All anesthesiologists underwent a PCR test to detect SARS-CoV-2 and subsequently one month later a COVID-19 antibody detection test, and how many results were positive were studied, in the same way, the number of intubated patients, the number of attempts made, as well as the clinical and demographic characteristics of the doctors who participated in the procedures were collected.
Results
Twelve residents of anesthesiology (6 male and 6 female) were included in the present study, who performed the intubation protocol described above as part of the treatment of critically ill patients between February and June 2020. The number of intubated patients was 53 (100%). The average time to achieve an effective intubation was 49 seconds ±7.16 (range: 35-75 seconds). The number of patients in whom it was possible to achieve intubation on the first attempt was 55 (92.45%). The number of patients who failed to intubate on the first attempt was 4, corresponding to 7.55%. At the end of the study period, PCR tests were performed as well as detection of blood antibodies against coronavirus for all anesthesiologists, resulting in 0% positive results, in the same way there were no complications during or after the procedures related to the anesthetic method.
Discussion
Begley et al carried out a study in which 12 experienced anesthesiologists (2 women, 10 men) experienced 36 intubations to COVID-19 positive patients without use aerosol box, as well as used early-generation box and latest-generation box. Intubation time with no aerosol box was significantly shorter than with the early-generation box (median (IQR [range]) 42.9 (32.9-46.9 [30.9- 57.6]) s vs. 82.1 (45.1-98.3 [30.8-180.0]) s, p=0.002) and the latestgeneration box (52.4 (43.1-70.3 [35.7-169.2]) s, p=0.008) [11].

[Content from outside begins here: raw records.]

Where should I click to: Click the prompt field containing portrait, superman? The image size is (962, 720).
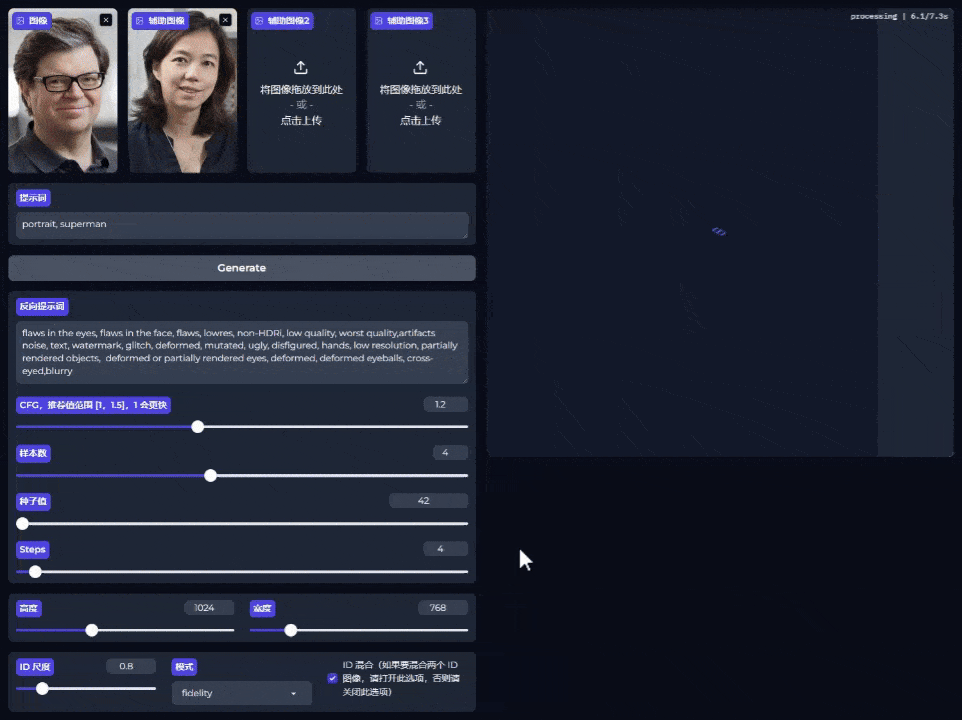click(241, 225)
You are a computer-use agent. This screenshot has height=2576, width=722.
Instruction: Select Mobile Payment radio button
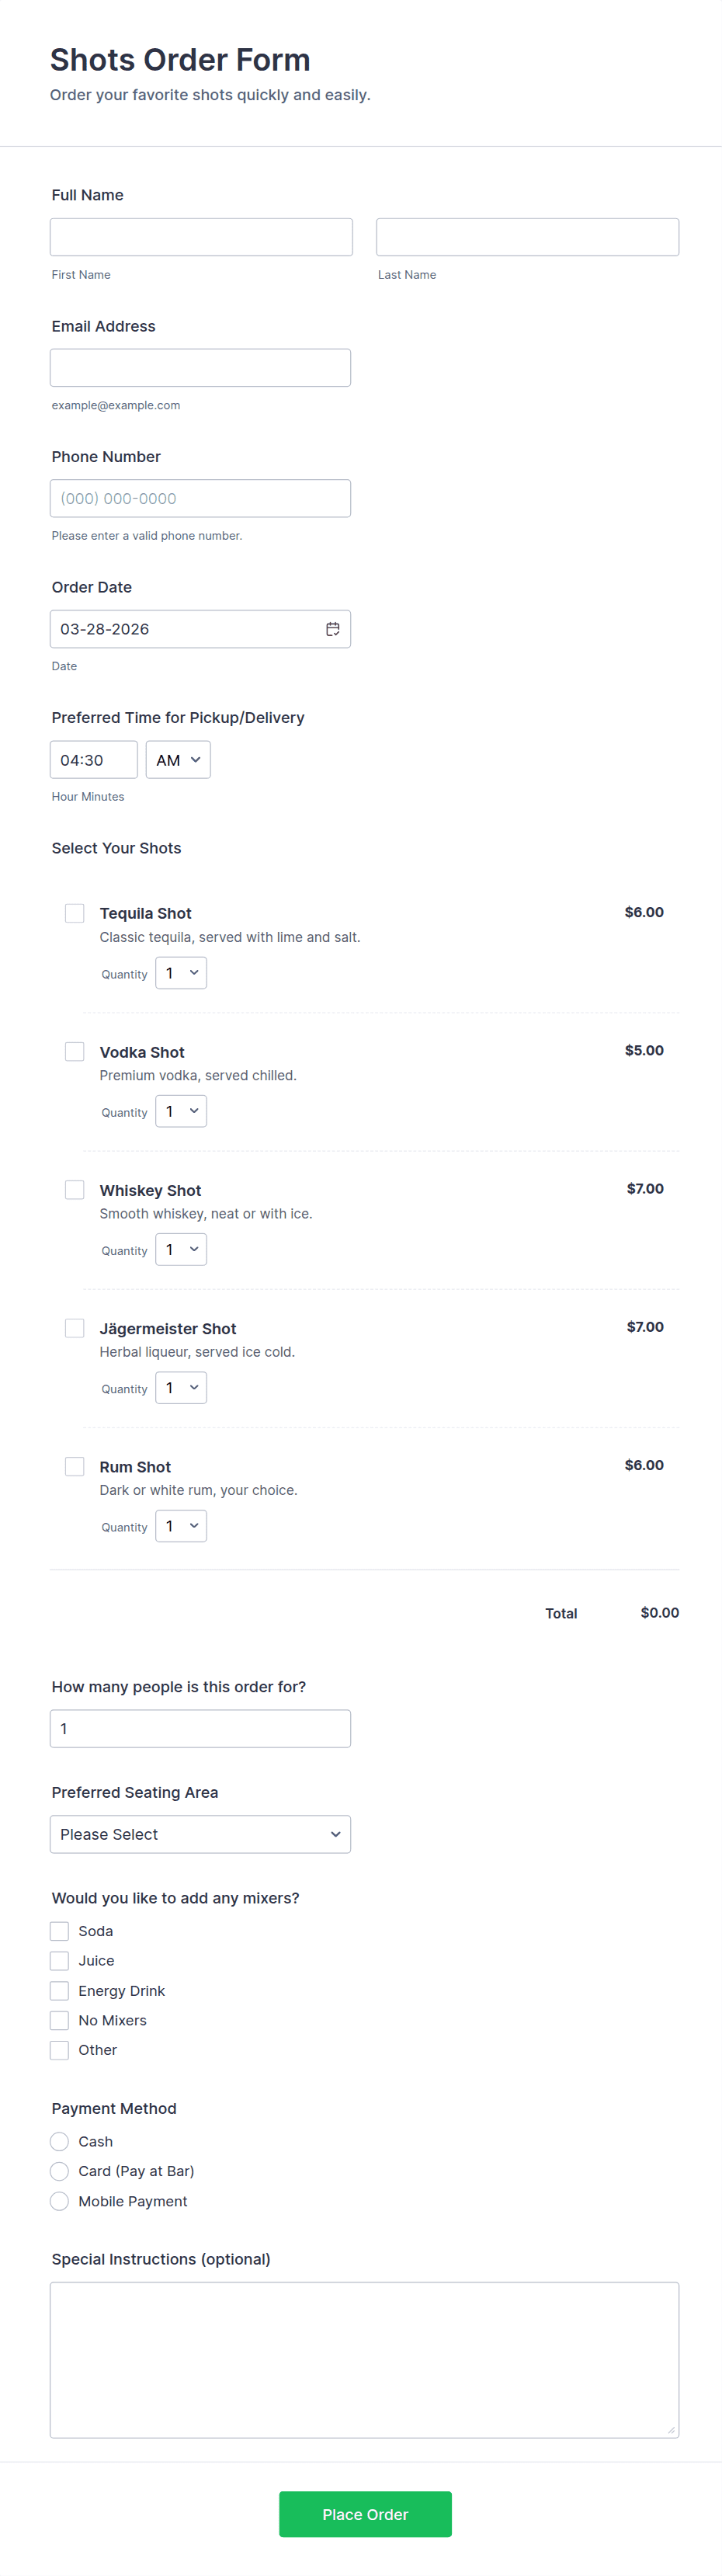click(x=60, y=2201)
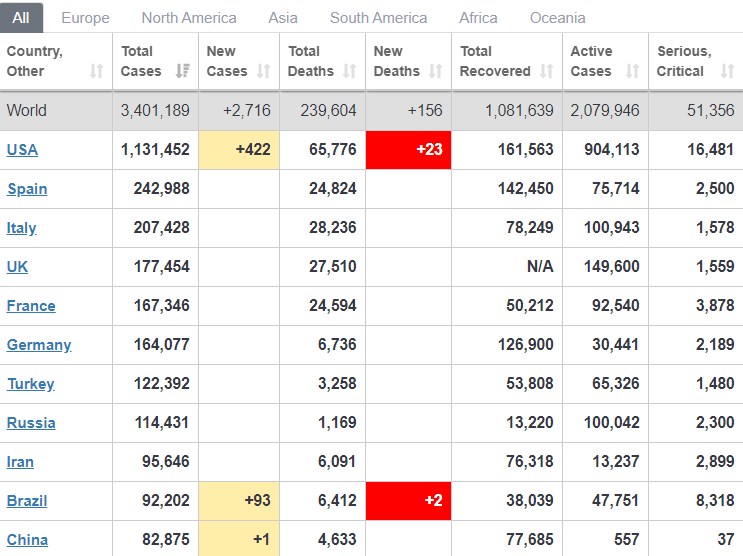Switch to the Europe tab
This screenshot has width=743, height=556.
pyautogui.click(x=85, y=18)
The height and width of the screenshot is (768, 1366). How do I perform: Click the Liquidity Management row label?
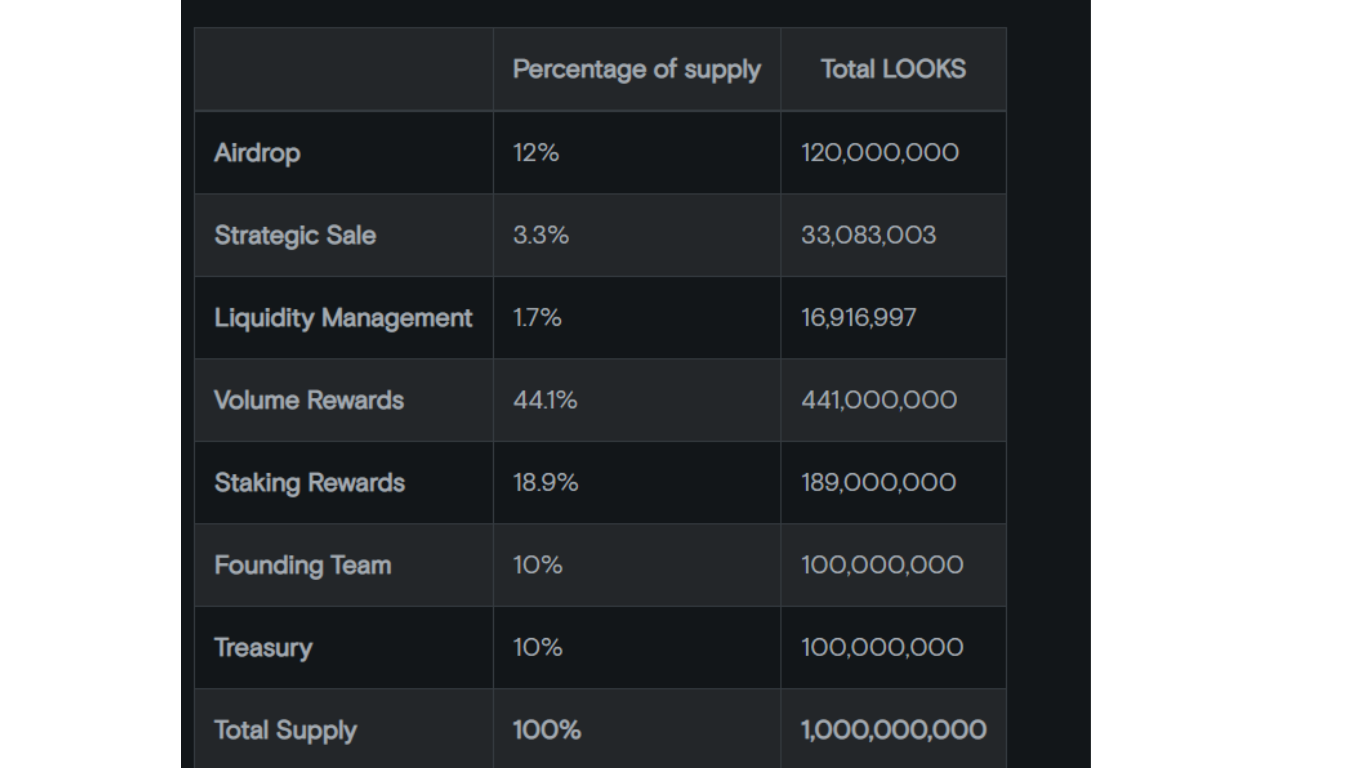[343, 318]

No intubations without an aerosol box took more than 1 min, whereas 14/24 (58%) intubations with a box took over 1 min and 4/24 (17%) took over 2 min (including the failure) [11]. In our study, 12 residents (6 men, 6 women) intubated a total of 53 patients where effective intubations were achieved in an average time of 49 seconds (range: 35-75 seconds), delaying 6 seconds more than those performed without a box aerosol box than in Yang’s study, and achieving less time compared to the other 2 groups already mentioned.
In the study carried out by Begley et al, there was a failed intubation (> 180 s) in the early generation box group [11]. In our study, there were a total of 4 (7.55%) failed interventions where patients could not be intubated on the first attempt.
Begley et al reported that only 2/12 anesthetists (17%) achieved intubations of less than 60 s using both boxes. Some anesthetists experienced significantly longer intubation times than others [11].
Conclusion
The protocol for intubation of patients COVID19 that we used, demonstrated effective results at the time of its application, ensuring the safety of the participating health personnel, as well as all the intubation procedures that were carried out efficiently. During the elaborated intubations, it was observed that most of them were made on the first attempt with great effectiveness, while a small part of the intubations were made on the second attempt, this caused by external factors such as the application technique or the condition in the one the patient was in.